▸ **AIM OF THE EXERCISE**
Locate each line of the records that contains the string "resolution", and copy those lines in full.

▸ **GIVEN RECORDS**
___

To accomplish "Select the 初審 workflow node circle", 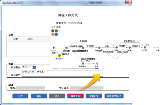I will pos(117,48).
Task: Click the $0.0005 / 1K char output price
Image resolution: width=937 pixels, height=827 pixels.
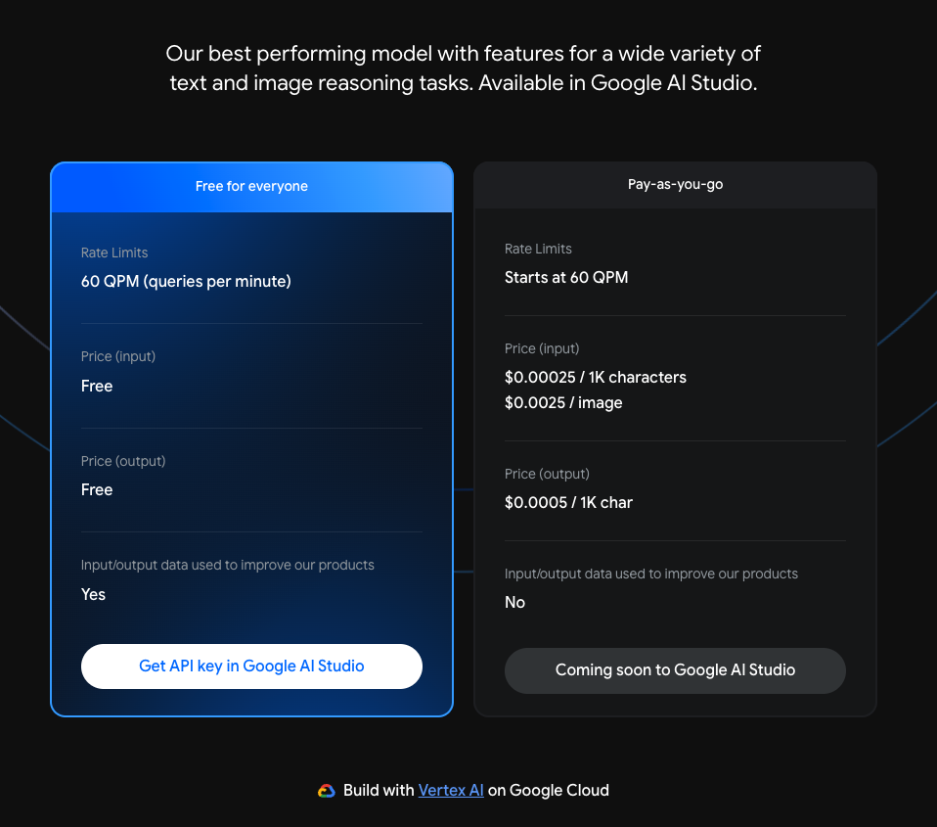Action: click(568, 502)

___

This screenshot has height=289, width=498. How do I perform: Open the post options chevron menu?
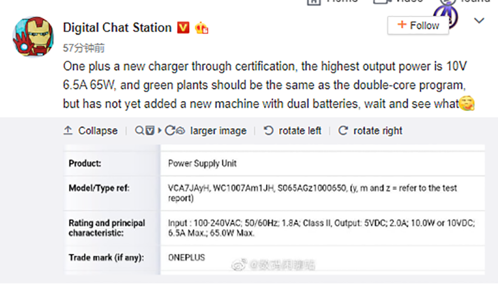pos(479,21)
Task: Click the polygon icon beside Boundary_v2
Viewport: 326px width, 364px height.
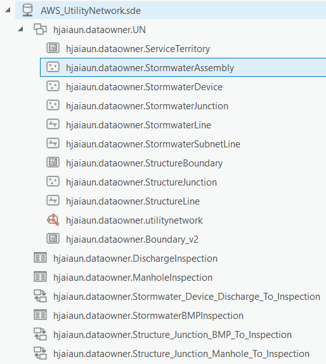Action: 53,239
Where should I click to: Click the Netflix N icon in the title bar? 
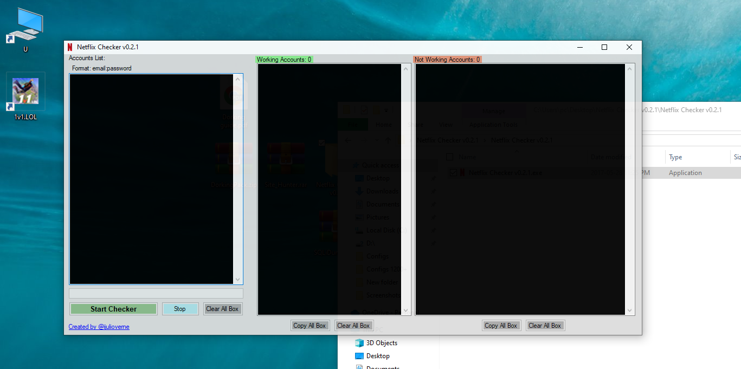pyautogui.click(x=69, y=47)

___

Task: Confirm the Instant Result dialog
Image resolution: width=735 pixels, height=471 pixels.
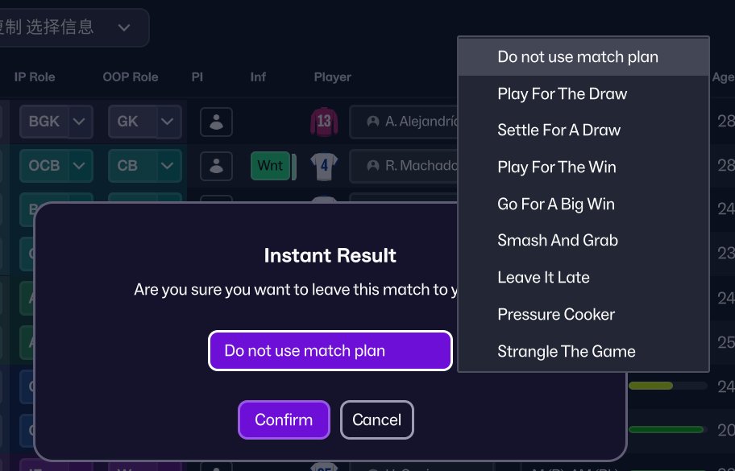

___

▸ **ANSWER FOR THIS EXERCISE**
Image resolution: width=937 pixels, height=827 pixels.
Image resolution: width=735 pixels, height=471 pixels.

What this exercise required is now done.